Directory nodes constantly disconnecting #1435

PulpCattel · 2023-01-18T10:09:27Z

EDIT: as per #1436 (comment), the spam issue should be mostly solved. Renamed this issue to focus on the "disconnect" part. Hopefully the changes in #1436 will improve this already.

EDIT: g3hv4uynnmynqqq2mchf3fcm3yd46kfzmcdogejuckgwknwyq5ya6iad is constantly disconnecting too now.

As reported by many different users and contributors, the following two directory nodes are disconnecting in a repetitive/constant pattern:

3kxw6lf5vf6y26emzwgibzhrzhmhqiw6ekrek3nqfjjmhwznb2moonad.onion:5222
bqlpq6ak24mwvuixixitift4yu42nxchlilrcqwk2ugn45tdclg42qid.onion:5222

The log is simply a constant repetition of:

[DEBUG]  We got a disconnect event: 3kxw6lf5vf6y26emzwgibzhrzhmhqiw6ekrek3nqfjjmhwznb2moonad.onion:5222
[INFO ]  Updating status to connected for peer 3kxw6lf5vf6y26emzwgibzhrzhmhqiw6ekrek3nqfjjmhwznb2moonad.onion:5222.

It started last week from what I can gather from users report, but I can't confirm it wasn't happening earlier too.
At this point, it seems plausible to me this is a bug in our code logic.

The simplest explanation that comes to my mind is that we are not handling correctly some connectivity issue edge case.

Curiously, the newly added directory node g3hv4uynnmynqqq2mchf3fcm3yd46kfzmcdogejuckgwknwyq5ya6iad.onion:5222 is unaffected.
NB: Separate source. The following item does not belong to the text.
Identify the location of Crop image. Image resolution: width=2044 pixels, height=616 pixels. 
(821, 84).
This node is not yet in a release, so it might simply be because of less network traffic (EDIT: this directory is now experiencing exactly the same problem).

FWIW, signet directories also appear to be working.
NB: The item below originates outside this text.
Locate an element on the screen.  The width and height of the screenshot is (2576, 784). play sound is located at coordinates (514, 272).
This issue might resolve itself, but IMHO it's good to look into it to prevent it from happening again.

The text was updated successfully, but these errors were encountered:

Fixes #1435. Prior to this commit, if connections were immediately closed, no backoff or jitter were applied to delay the next connection attempt, resulting in too many connection attempts to directory nodes that the client could not reach, and spam in the logs. After this commit, we enforce that we always shut down the ClientService on any disconnection trigger or connection failure, and only attempt to reconnect with a manual backoff delay (4 seconds increasing by 50% for 20 attempts, plus a few seconds jitter), for directory nodes, while for non-directory nodes we always give up on any failure.

See #1435. Prior to this commit, if connections were immediately closed, no backoff or jitter were applied to delay the next connection attempt, resulting in too many connection attempts to directory nodes that the client could not reach, and spam in the logs. After this commit, we enforce that we always shut down the ClientService on any disconnection trigger or connection failure, and only attempt to reconnect with a manual backoff delay (4 seconds increasing by 50% for 20 attempts, plus a few seconds jitter), for directory nodes, while for non-directory nodes we always give up on any failure. Max delay is a bit above 3 hours.

AdamISZ · 2023-01-27T15:20:12Z

Just dropping a note on what I've been seeing for the last few days since #1436 merge: though we back off (with that code ofc, most users are on 0.9.8), we still seem to be basically permanently shut off from two of the three directory-nodes. More work required, even though that patch did have the desired effect, and bots can actually run normally without log spam.

Re: "more work", I think a good place to focus on is how the directory node onion services are configured. Perhaps somewhere buried there's a setting that can allow more connections? Or at least, figure out what the connection limits are (both in timing of requests, and total number, say)?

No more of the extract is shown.